PRN Nalmefene: Can It Reduce Heavy Drinking?
Opioid antagonists may have a role in treating alcohol dependence. But, the optimal setting (primary care versus specialty treatment) and dosing regimen (scheduled versus as-needed [PRN]) are unclear.
Researchers in Finland randomized 403 heavy drinkers* from various sites (e.g., specialty treatment, private general practice) to the long-acting opioid antagonist nalmefene (10–40 mg) or to placebo to be taken PRN 1–2 hours before expected alcohol use. After 28 weeks, good responders in the nalmefene group were randomized to continue on nalmefene or to placebo for an additional 24 weeks.
- Sixty percent of the nalmefene group and 68% of the placebo group completed the initial 28 weeks. On average, the nalmefene group took a pill on 35% of days, and the placebo group took a pill on 44% of days.
- Over the initial 28 weeks, the risk of heavy drinking days (HDDs)** was 32% lower in the nalmefene group than in the the placebo group.
- Among good responders to nalmefene at 28 weeks, those who continued nalmefene had a lower mean proportion of HDDs than did those who switched to placebo (18% versus 30%).
- The most common side effects of nalmefene were nausea, insomnia, fatigue, and dizziness.

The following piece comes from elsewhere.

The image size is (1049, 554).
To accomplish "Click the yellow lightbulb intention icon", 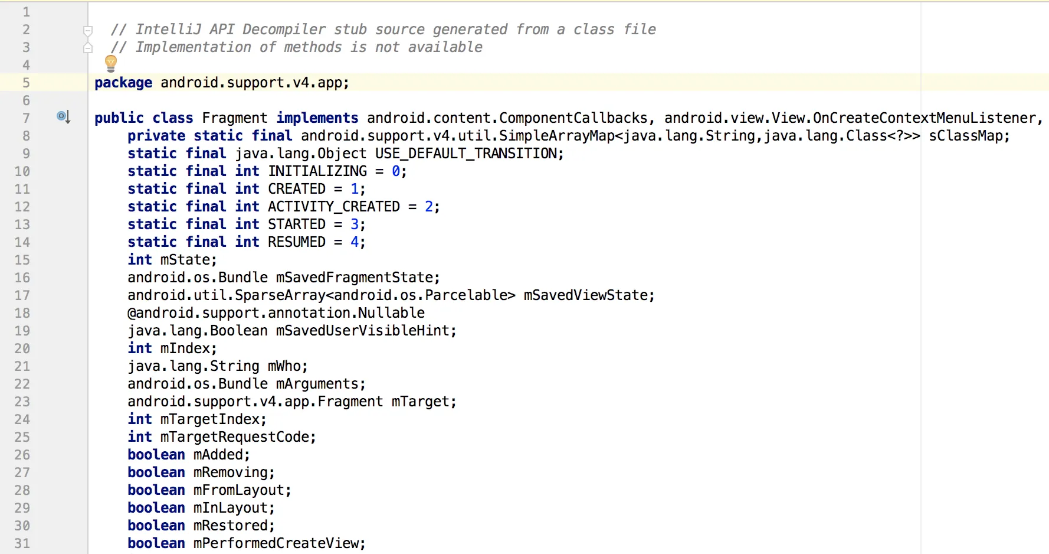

This research focused on harm reduction; subjects were not given specific abstinence or drinking goals and received minimal psychosocial intervention. In this context, PRN nalmefene showed promise for reducing heavy drinking days. The PRN schedule for nalmefene is intriguing. It would be interesting to learn more about the reasons for which individual subjects used the drug (e.g., to stem craving, to limit the number of drinks in a drinking session).Kevin L. Kraemer, MD, MSc
*Self-reported difficulty controlling drinking plus at least 18 heavy drinking days and no more than 14 consecutive abstinent days in the last 12 weeks
**≥5 drinks per day for men, ≥4 for women
Karhuvaara S, Simojoki K, Virta A, et al. Targeted nalmefene with simple medical management in the treatment of heavy drinkers: a randomized double-blind placebo-controlled multicenter study. Alcohol Clin Exp Res. 2007;31(7):1179–1187.